>> Begin Document section

I had a dream recently that I was waiting at a table in a restaurant for someone, I didn’t know who, when 3 people from my past walked in. They were shocked to see me, my heart started racing, having no idea how to react. Almost immediately one of them acted happy to see me, I knew she wasn’t, so I said, “It’s OK, you don’t have to bullshit…” Which probably made the situation worse. You know how it is, it’s easier to to be fake in an awkward situation. Especially when you know they way you really want to behave is like a jackass. My dream goes on with me alone at my table, and this small group sits at another, I got up to use the bathroom, and so did the girl who pretended to be happy to see me. Since we were alone, I asked her if she’d read any of my emails. You see, in real life I have written to her multiple times to apologize for the things I said to her, and she never acknowledged the emails. Since my subconscious mind seems to be aching for the opportunity to make things right, I apologized right there.

>> End Document section

Written exercise: In the dream account, how many people from the narrator's past walk into the restaurant? The listing has no connection to the dream account.

>> Begin Data provided

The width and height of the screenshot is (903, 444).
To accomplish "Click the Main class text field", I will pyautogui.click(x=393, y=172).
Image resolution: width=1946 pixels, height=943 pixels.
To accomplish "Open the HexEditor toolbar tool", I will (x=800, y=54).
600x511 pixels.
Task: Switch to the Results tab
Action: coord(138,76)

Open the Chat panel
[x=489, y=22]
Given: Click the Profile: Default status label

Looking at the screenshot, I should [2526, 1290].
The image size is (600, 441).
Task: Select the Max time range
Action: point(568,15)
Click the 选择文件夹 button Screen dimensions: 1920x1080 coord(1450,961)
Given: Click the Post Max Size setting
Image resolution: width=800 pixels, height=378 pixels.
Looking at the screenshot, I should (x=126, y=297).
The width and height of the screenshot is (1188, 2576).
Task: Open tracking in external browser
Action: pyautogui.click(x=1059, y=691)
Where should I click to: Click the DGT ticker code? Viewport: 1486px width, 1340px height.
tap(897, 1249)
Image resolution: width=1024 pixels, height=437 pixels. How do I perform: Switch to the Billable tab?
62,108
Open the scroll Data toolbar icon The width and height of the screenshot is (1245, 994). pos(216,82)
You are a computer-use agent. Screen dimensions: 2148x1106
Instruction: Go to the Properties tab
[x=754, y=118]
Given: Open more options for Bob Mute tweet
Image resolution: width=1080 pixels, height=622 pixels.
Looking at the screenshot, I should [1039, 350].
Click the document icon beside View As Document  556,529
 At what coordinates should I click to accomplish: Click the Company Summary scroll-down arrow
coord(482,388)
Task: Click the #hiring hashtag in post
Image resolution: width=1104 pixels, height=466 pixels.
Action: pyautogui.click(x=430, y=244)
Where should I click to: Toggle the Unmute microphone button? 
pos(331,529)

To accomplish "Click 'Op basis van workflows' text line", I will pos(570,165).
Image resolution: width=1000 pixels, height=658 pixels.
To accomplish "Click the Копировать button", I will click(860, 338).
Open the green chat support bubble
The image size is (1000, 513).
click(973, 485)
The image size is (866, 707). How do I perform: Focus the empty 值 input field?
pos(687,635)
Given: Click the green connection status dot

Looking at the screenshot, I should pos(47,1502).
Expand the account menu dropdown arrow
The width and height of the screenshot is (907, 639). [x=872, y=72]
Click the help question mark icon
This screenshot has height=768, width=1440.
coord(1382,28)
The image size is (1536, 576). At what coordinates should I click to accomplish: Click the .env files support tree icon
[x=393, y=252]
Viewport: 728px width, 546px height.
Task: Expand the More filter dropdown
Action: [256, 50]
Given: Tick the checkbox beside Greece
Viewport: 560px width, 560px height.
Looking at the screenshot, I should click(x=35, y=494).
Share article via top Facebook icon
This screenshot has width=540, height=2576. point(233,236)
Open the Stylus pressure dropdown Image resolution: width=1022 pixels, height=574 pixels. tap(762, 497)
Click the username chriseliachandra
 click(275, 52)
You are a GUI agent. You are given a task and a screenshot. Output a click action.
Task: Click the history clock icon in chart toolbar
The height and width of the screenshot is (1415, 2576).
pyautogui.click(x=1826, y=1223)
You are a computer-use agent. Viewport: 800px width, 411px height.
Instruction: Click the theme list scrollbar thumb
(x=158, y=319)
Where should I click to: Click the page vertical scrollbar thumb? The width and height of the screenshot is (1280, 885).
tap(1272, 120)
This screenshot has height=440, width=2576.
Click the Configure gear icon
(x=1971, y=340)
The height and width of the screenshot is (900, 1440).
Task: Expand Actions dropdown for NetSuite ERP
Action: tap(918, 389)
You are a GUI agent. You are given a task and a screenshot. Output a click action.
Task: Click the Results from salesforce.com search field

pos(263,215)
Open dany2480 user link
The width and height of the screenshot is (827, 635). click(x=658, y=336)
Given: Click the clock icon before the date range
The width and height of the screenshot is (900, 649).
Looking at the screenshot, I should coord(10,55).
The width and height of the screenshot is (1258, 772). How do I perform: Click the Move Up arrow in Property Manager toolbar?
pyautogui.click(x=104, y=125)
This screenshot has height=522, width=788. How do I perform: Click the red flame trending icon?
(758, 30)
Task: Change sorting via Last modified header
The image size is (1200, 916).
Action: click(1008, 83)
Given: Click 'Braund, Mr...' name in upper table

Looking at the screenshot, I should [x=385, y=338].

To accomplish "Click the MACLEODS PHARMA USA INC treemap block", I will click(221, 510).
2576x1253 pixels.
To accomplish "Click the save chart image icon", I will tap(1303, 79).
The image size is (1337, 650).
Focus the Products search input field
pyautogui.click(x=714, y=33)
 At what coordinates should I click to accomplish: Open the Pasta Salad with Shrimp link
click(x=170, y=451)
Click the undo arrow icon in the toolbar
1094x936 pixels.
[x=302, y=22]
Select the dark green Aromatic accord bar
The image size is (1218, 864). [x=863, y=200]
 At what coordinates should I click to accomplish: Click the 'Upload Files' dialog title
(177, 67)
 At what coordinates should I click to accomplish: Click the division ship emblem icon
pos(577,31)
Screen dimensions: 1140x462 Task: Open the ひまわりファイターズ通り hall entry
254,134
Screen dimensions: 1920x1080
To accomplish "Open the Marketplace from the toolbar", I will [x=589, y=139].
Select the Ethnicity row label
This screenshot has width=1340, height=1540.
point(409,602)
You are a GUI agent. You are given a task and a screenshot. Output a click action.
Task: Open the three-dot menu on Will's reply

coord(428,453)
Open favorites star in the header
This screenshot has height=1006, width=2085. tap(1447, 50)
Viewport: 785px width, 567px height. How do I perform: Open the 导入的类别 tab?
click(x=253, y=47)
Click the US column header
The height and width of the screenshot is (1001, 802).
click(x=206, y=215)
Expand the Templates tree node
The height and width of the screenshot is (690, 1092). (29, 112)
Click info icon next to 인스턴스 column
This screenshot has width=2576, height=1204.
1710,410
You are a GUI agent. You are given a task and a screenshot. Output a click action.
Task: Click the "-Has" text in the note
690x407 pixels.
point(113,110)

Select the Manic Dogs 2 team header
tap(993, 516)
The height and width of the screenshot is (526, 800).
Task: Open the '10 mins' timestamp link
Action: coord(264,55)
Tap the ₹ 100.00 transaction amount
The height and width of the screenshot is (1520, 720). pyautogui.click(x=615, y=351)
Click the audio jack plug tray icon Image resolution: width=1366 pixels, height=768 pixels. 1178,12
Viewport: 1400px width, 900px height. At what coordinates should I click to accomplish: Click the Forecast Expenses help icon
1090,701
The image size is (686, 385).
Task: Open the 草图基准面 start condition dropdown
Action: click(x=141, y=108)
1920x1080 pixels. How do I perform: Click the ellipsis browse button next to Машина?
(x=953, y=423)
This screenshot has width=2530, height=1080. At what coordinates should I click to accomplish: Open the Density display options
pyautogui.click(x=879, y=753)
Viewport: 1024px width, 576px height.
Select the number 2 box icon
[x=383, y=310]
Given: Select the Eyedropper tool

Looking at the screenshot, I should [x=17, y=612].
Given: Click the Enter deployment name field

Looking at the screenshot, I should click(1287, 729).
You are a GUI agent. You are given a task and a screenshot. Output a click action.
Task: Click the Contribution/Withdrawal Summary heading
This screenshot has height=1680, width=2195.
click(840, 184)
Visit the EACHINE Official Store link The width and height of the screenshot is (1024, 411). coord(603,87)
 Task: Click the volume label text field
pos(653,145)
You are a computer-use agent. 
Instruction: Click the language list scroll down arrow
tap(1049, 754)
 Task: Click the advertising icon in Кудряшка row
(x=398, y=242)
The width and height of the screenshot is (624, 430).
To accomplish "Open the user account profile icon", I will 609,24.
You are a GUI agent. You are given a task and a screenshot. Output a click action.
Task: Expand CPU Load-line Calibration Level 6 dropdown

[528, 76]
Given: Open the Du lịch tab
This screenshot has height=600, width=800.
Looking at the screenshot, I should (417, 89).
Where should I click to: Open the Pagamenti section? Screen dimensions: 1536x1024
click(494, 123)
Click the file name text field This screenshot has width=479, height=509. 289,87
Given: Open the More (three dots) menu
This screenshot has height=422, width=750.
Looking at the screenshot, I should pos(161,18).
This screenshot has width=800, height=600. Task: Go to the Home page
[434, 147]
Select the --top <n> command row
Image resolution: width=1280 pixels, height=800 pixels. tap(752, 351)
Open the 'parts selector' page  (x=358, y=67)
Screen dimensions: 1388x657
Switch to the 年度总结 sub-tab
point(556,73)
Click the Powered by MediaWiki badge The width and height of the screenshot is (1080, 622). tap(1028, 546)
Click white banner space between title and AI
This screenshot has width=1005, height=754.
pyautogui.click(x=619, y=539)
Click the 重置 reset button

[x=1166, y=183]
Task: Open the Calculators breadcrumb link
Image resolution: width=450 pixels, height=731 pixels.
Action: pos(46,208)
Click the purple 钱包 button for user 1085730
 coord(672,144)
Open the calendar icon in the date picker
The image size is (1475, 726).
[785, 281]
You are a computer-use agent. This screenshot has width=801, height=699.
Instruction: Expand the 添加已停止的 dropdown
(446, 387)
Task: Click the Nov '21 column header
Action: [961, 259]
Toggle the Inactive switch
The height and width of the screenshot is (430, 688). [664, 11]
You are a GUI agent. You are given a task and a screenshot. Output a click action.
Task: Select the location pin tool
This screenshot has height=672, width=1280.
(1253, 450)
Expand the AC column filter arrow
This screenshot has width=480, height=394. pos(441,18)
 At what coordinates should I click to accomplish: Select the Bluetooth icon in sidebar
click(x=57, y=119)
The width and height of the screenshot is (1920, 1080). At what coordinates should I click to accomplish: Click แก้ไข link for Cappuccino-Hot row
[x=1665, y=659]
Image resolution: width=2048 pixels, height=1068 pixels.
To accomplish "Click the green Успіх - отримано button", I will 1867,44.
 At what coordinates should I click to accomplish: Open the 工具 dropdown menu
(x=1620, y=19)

>> End Data provided

Task output: Three.